Um ponto forte deste estudo é o uso de dados de um ensaio randomizado contemporâneo em uma grande população idosa com distribuição de idade e sexo comparável a populações reais. O estudo foi sujeito a um controle de qualidade rigoroso e todos os desfechos foram ativamente selecionados, verificados (com base em medidas validadas) e adjudicados.

Limitações do estudo: Não se pode estabelecer relações causais, por se tratar de estudo observacional. No entanto, os HRs apresentados aumentam a probabilidade de que o desfecho seja resultado da exposição à estatina.

Conclusões

Entre idosos saudáveis com mais de 70 anos, que vivem na comunidade, o uso de estatinas pode ser benéfico para prevenir deficiência física e DCV, mas não provou prolongar a sobrevivência livre de deficiência ou evitar a morte ou demência. Futuros ensaios clínicos são necessários para confirmar esses achados.
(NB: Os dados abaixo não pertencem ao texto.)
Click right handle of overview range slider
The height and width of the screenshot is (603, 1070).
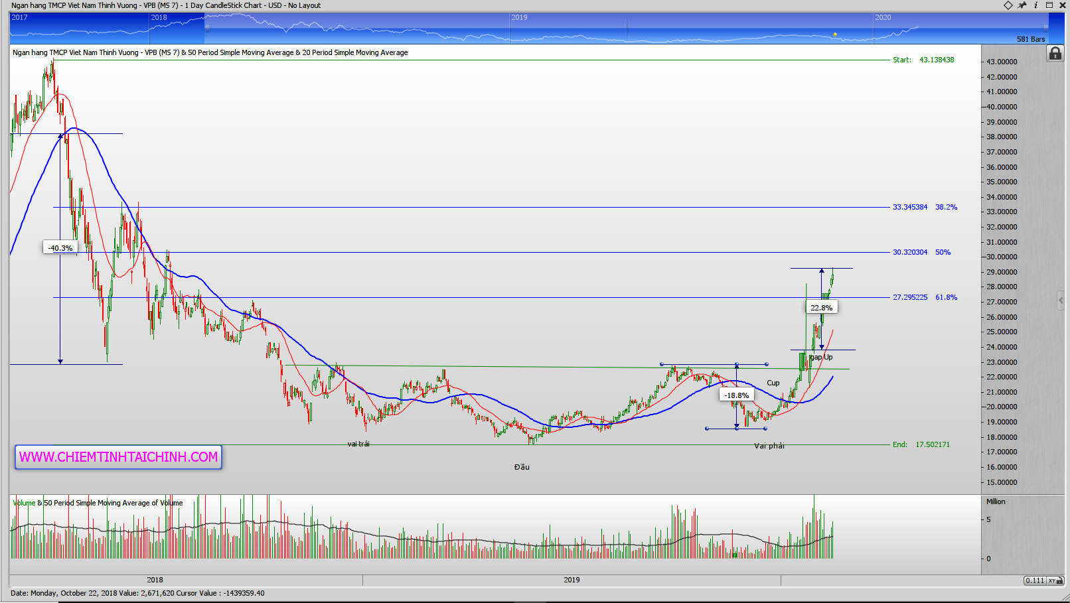point(1045,28)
Referências bibliográficas:

  • Zhou Z, Ofori-Asenso R, Curtis AJ, Breslin M, Wolfe R, McNeil JJ, Murray AM, Ernst ME, Reid CM, Lockery JE, Woods RL, Tonkin AM, Nelson Association of Statin Use With Disability-Free Survival and Cardiovascular Disease Among Healthy Older Adults. J Am Coll Cardiol. 2020 Jul 7;76(1):17-27. doi: 10.1016/j.jacc.2020.05.016. PMID: 32616158.